Tauben auf einer Stromleitung: Alle sind grau, nur in der Mitte sitzt als einzige eine weiße Taube.

Vergangene Woche erzählte mir eine liebe Klientin, dass sie sich wieder einmal mit lästigen Gedanken selbst auf die Nerven geht. Mit Gedanken, die sie am liebsten ausradieren würde, weil sie weiß, dass der Inhalt Blödsinn ist. Gedanken, die auf Knopfdruck schlechte Laune machen. Und die sich trotzdem zuverlässig Jahr für Jahr in ihr Sommerhirn schleichen: „Mein Körper ist nicht freibadtauglich.“ Kennt wahrscheinlich nahezu jede*r: Immer dieser Vergleich mit imaginären anderen, der einen überfallsmäßig anspringt.

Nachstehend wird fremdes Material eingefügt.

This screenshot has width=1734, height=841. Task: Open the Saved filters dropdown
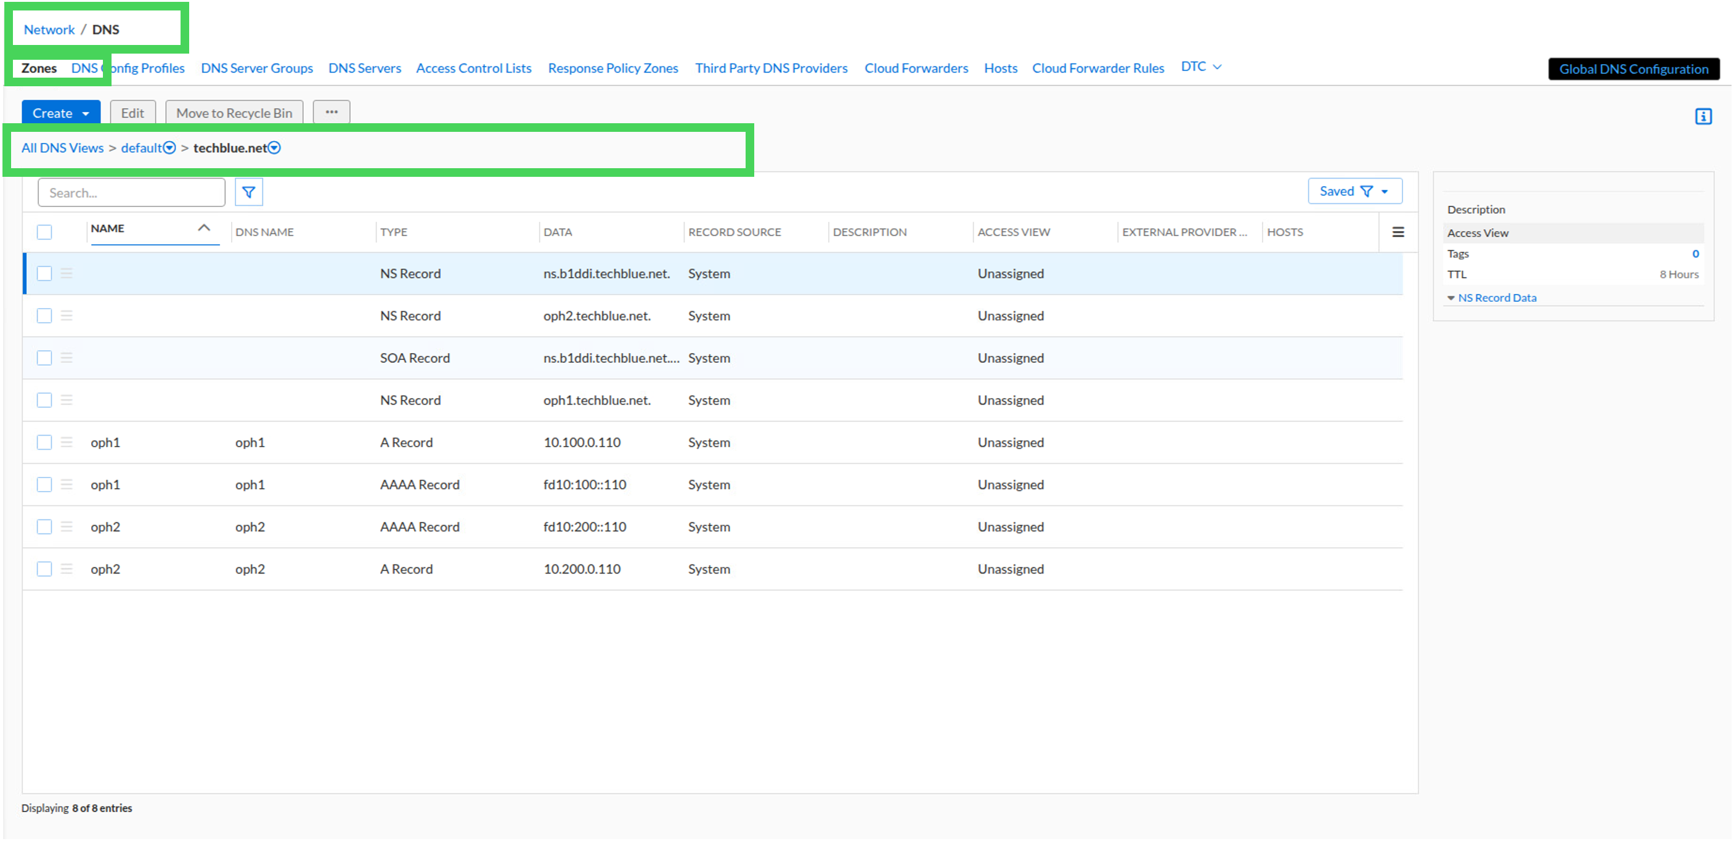click(1354, 191)
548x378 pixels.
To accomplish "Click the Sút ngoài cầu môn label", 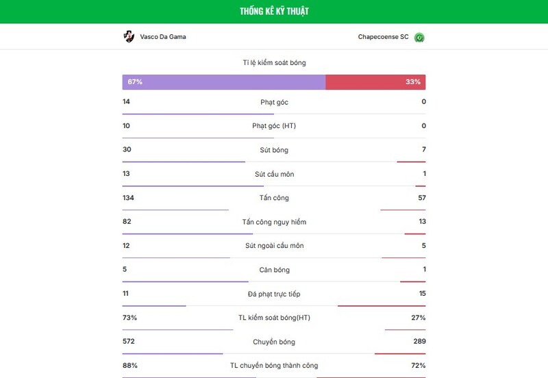I will point(274,246).
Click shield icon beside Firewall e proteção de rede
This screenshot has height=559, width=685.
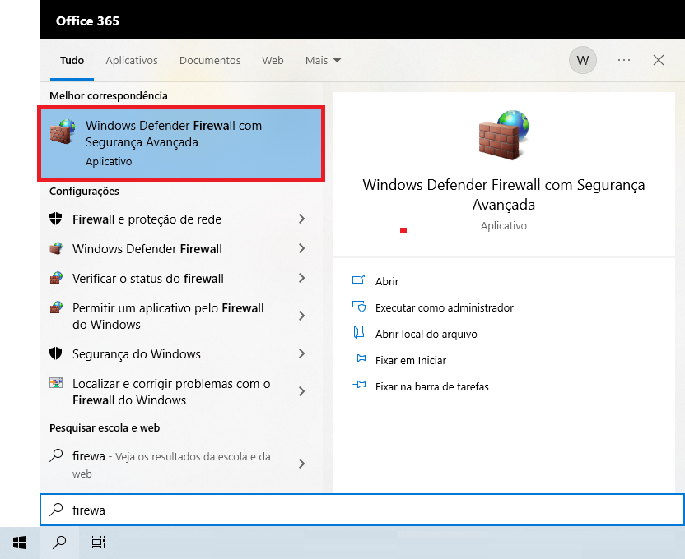point(56,219)
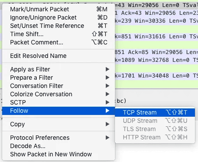Expand the Copy submenu arrow
This screenshot has width=198, height=162.
108,124
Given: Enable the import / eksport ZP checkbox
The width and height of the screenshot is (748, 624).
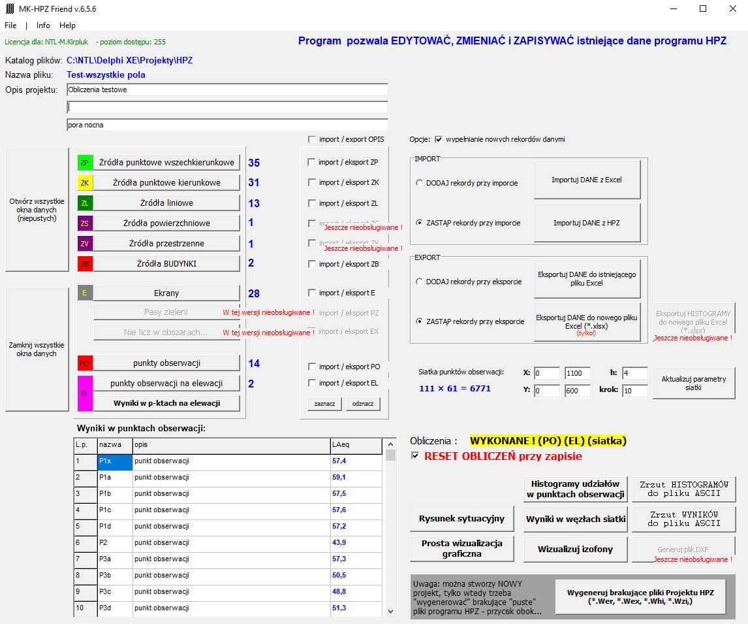Looking at the screenshot, I should (x=311, y=162).
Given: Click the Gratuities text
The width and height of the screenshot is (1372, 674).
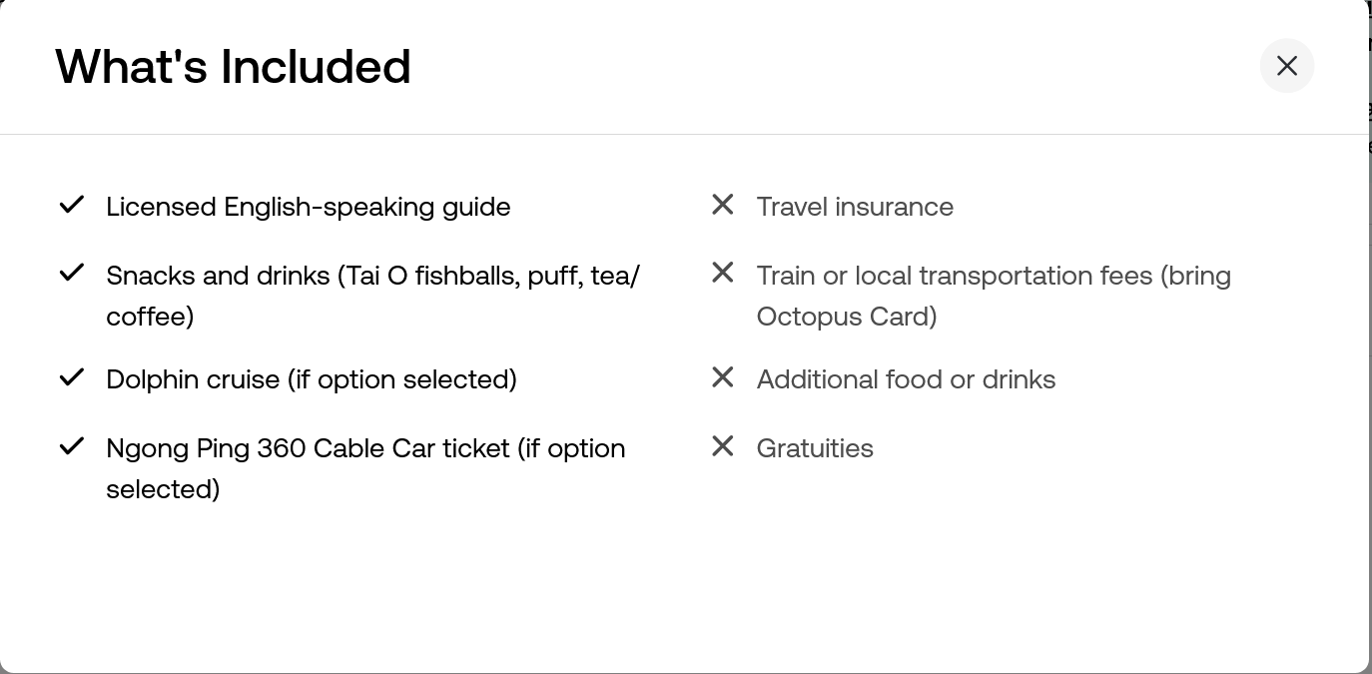Looking at the screenshot, I should [x=815, y=448].
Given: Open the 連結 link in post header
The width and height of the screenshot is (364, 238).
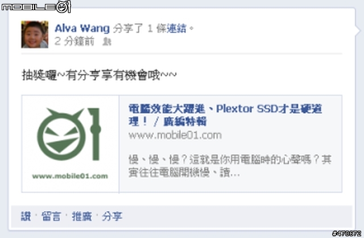Looking at the screenshot, I should point(176,28).
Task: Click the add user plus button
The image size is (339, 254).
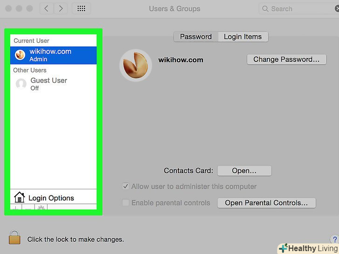Action: (x=16, y=207)
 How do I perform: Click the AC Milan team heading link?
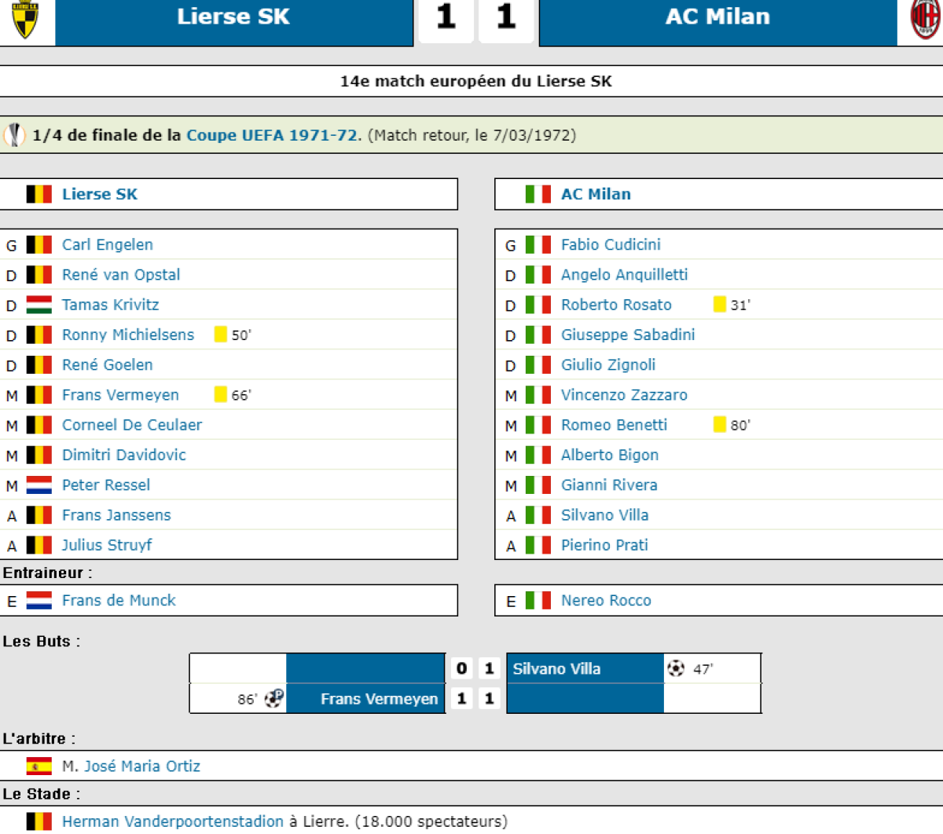596,195
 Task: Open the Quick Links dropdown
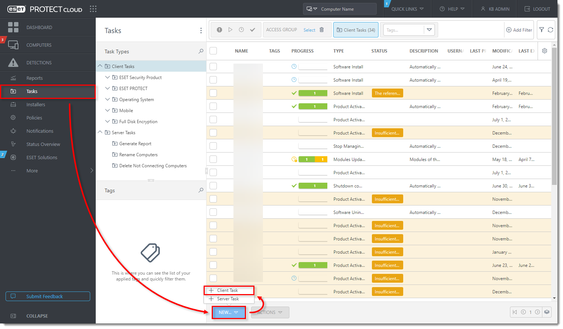tap(407, 9)
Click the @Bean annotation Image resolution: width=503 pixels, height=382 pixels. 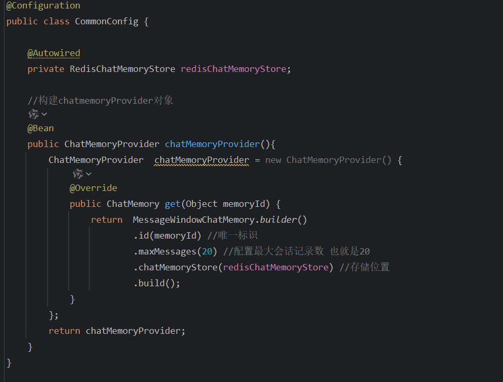pyautogui.click(x=40, y=128)
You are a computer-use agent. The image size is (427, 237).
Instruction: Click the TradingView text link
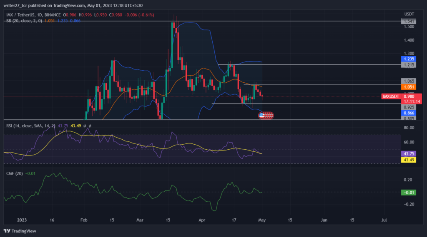pos(24,231)
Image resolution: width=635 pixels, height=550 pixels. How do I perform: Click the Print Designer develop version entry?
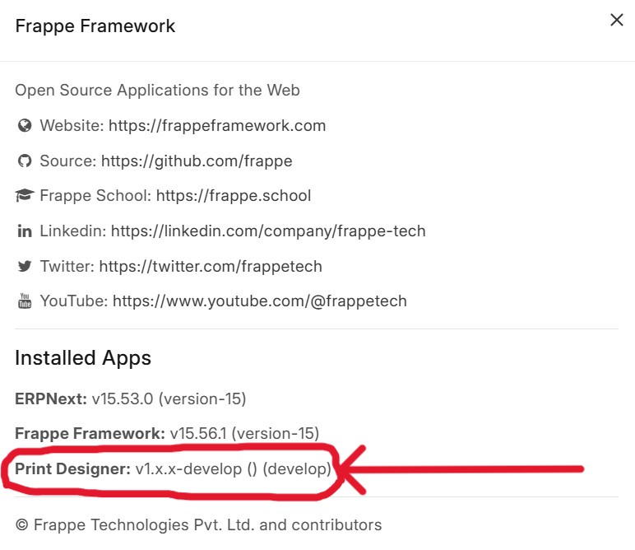point(173,469)
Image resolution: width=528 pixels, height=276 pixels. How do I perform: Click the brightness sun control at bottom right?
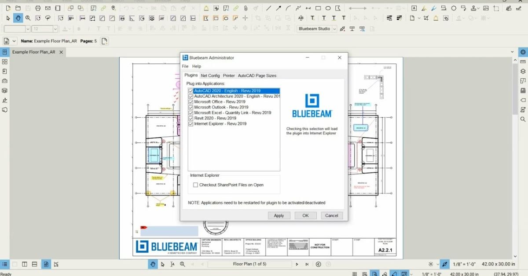430,264
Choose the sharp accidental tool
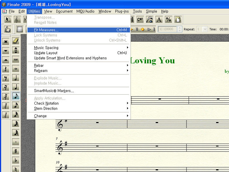229x172 pixels. click(x=16, y=152)
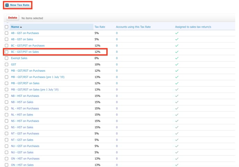
Task: Select the BC - GST/PST on Sales checkbox
Action: point(7,52)
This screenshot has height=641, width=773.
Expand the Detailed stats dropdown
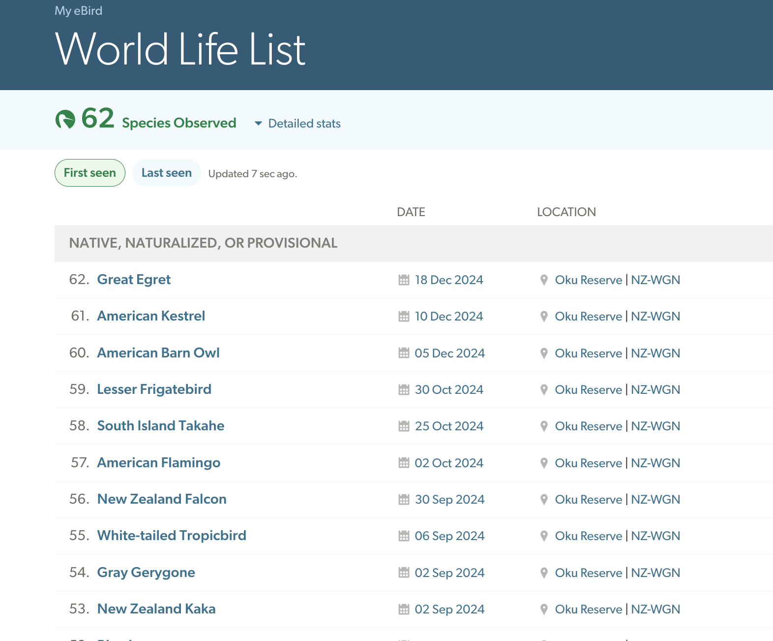click(x=304, y=124)
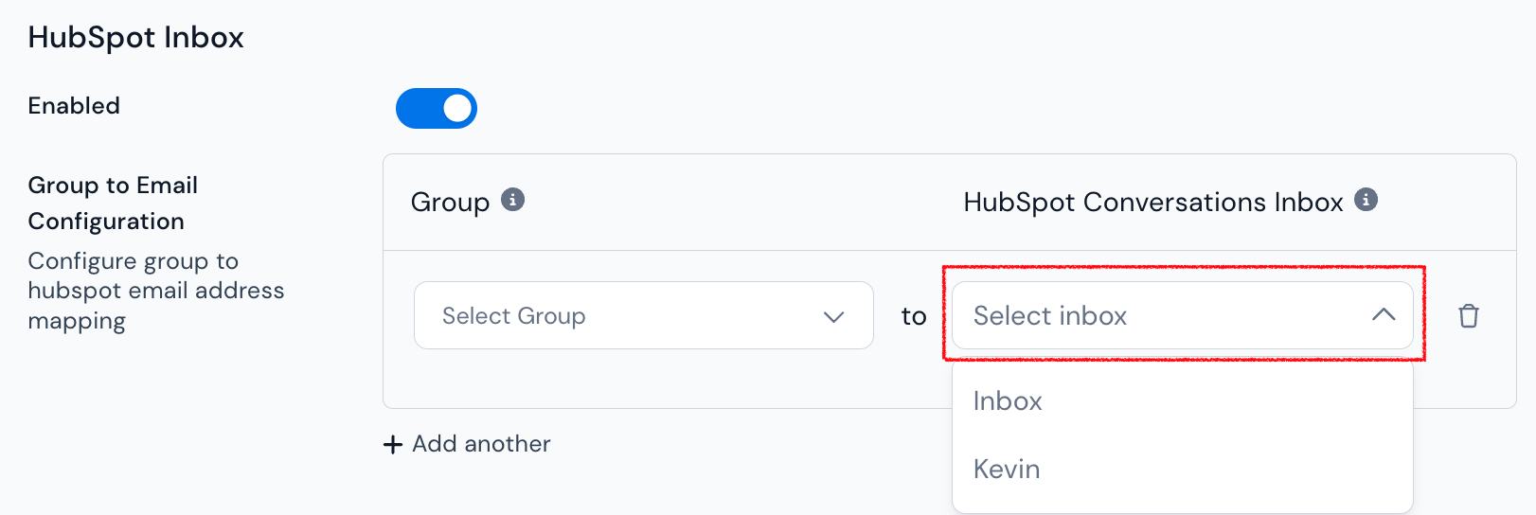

Sie weiß es besser. Falls es so etwas wie „Freibadtauglichkeit“ gibt, dann sind Figur und Optik ganz sicher keine Kriterien. Höchstens Gesundheit, Barrierefreiheit oder Sicherheit. Sie ist eine aufgeklärte, junge Frau, die sich mit Selbstakzeptanz beschäftigt. Sie weiß, dass von außen konstruierte Schönheitsideale kein Maßstab sein sollten. Dass Instagram keine reale Messlatte ist. Dass Selbstliebe eher zum Glück führt als Abwertung. Sie schätzt Vielfalt und trotzdem läuft die Gedankenspirale: „Ich bin nicht schlank, kurvig, muskulös, groß, klein, braun, weiß, unbehaart … genug. Ich habe zu viel davon und zu wenig hiervon. Ich muss erst noch …“

Sie ist noch gar nicht im Freibad, sondern Zuhause, vergleicht sich im Kopfkino und spürt schon die Scham. Und weil sie so reflektiert ist und merkt, dass sie sich einmal wieder mit anderen vergleicht, schämt sie sich nicht nur für ihren Körper, der angeblich nicht gut genug ist. Sie schämt sich zusätzlich dafür, dass sie sich vergleicht. Dass ihr Kopf es nicht lassen kann, sich mit anderen zu messen. Dass sie nicht drübersteht, nicht „weiter“ ist, mitspielt im Konkurrenzkampf.

 

Der Vergleich: Fast immer das gleiche Schema


Es läuft immer gleich ab: vergleichen > abwerten > Scham > sich selbst verurteilen > noch mehr Scham und Ärger. Als gäbe es Bonuspunkte für besonders viele innere Vorwürfe.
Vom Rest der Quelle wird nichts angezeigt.